AUSTIN (KXAN) — The story you may not know is how David Bowie got his iconic stage name and how it was inspired by Texas history.
David Robert Jones was born on Jan. 8, 1947, in Brixton, London. At a young age, he picked up the saxophone and started playing in bands. This gave him an introduction to the music world. In 1966, he would change his name to David Bowie.
“He changed his name when he was 18 to avoid confusion with another British musician of the same name, Davy Jones, who later became the frontman for The Monkees,” TIME reports.
In a search for a new name, David drew inspiration from Texas and the Alamo.
“David Jones adopted the name David Bowie in homage to Jim Bowie,” author John Lyons wrote in his book, America in the British Imagination: 1945 to the Present. Lyons also wrote that David was a fan of the 1960 film, The Alamo, directed by John Wayne.
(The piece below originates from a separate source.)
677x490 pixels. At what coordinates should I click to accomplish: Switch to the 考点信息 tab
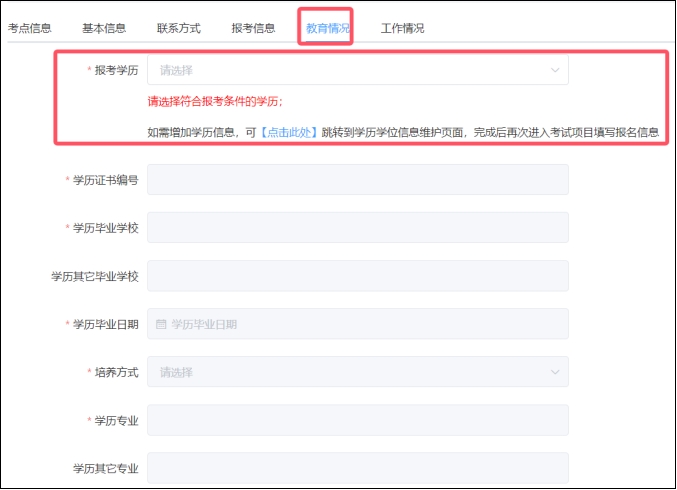coord(30,28)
James Bowie, also known as Jim Bowie, was a land speculator and slave trader known for his role in the Battle of the Alamo. Texas named a city and county after him. There’s also a school in Austin and El Paso named James Bowie High School.
He’s also credited alongside his brothers for the knife we call the Bowie knife. David Bowie’s artistry was compared to the knife in a 1974 issue of Rolling Stone.
“The name Bowie just appealed to me when I was younger. I was into a kind of heavy philosophy thing when I was 16 years old, and I wanted a truism about cutting through the lies and all that,” Bowie told William Burroughs for Rolling Stone.
The battle that remains is why the two are pronounced differently.